◆ Instructions for the task ◆
Search the material below for "Open" and copy every line where it occurs.

◆ Records for processing ◆

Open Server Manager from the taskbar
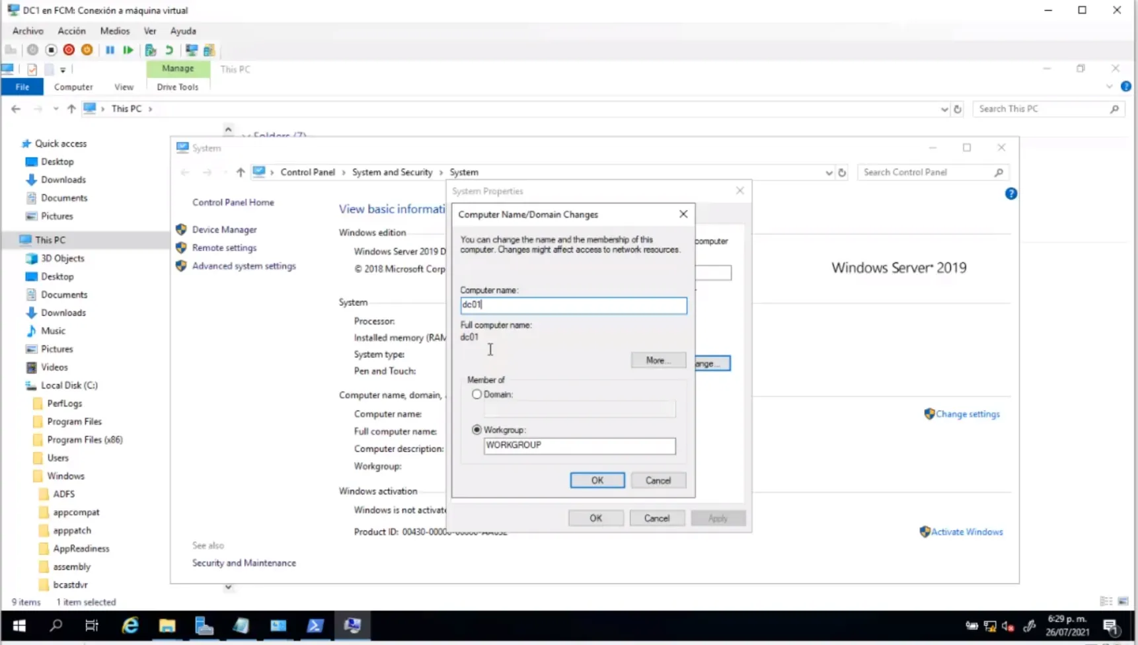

* * *

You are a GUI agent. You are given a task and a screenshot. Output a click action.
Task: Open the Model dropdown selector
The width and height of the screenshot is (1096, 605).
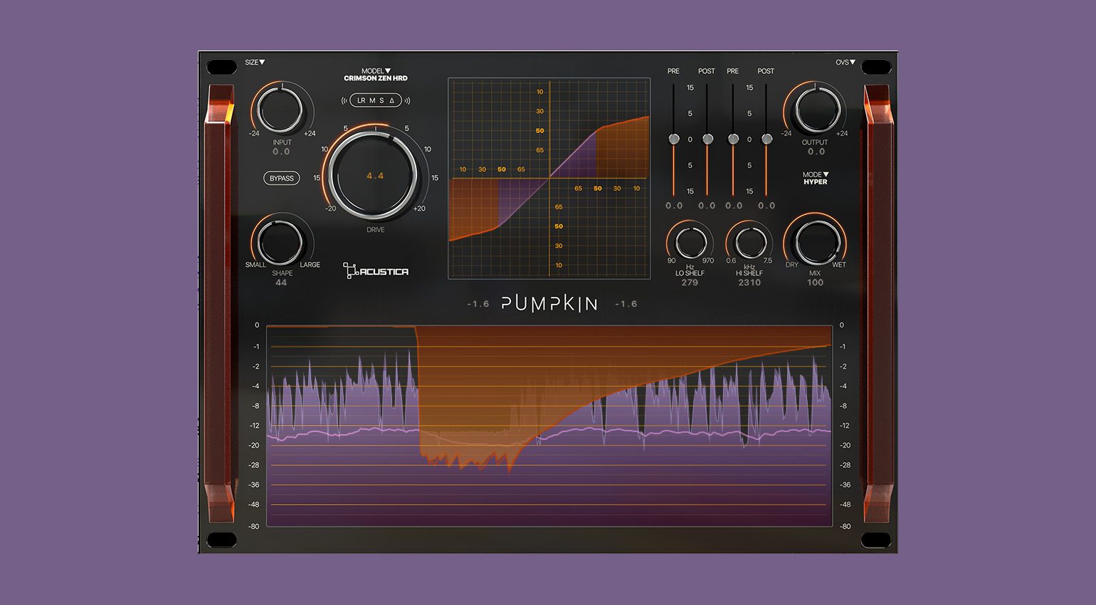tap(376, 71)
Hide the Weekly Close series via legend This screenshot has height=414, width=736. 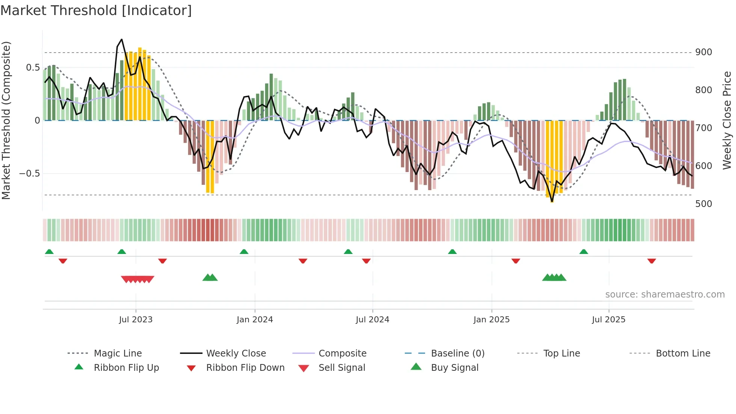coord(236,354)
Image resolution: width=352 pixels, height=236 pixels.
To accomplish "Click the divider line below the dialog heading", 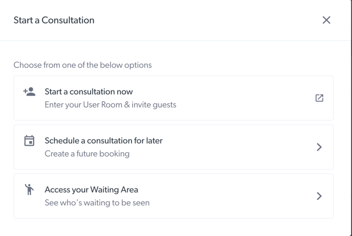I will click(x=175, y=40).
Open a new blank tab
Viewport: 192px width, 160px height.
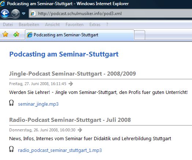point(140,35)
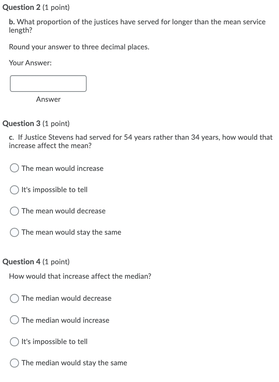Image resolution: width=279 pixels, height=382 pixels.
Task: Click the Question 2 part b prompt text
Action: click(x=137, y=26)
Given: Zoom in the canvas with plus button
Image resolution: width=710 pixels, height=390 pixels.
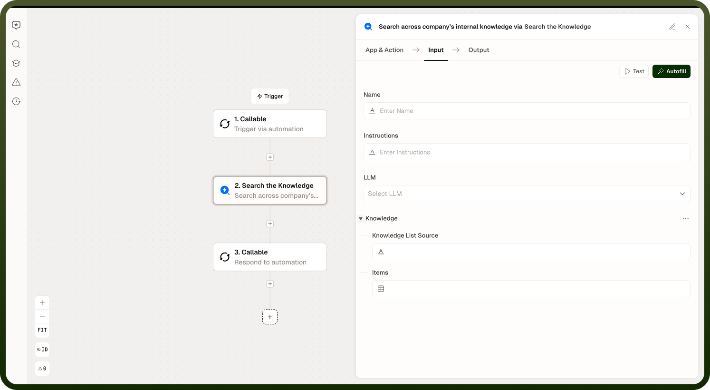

--

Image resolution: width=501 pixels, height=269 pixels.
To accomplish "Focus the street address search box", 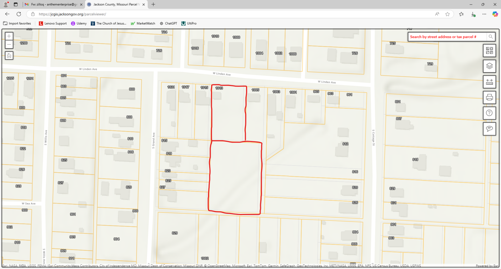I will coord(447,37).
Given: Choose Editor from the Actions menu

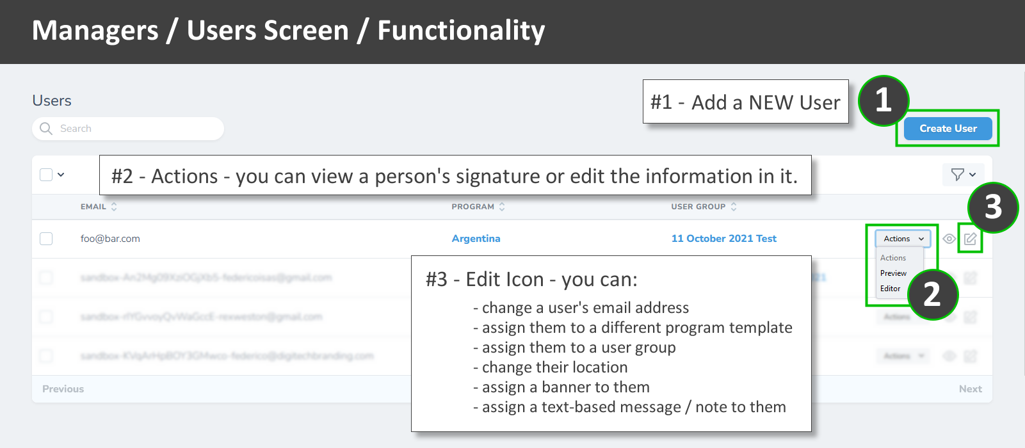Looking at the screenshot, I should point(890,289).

◆ Completed exercise ◆
Open Server Manager from the taskbar
Task: Open the Model dropdown selector
Open a new blank tab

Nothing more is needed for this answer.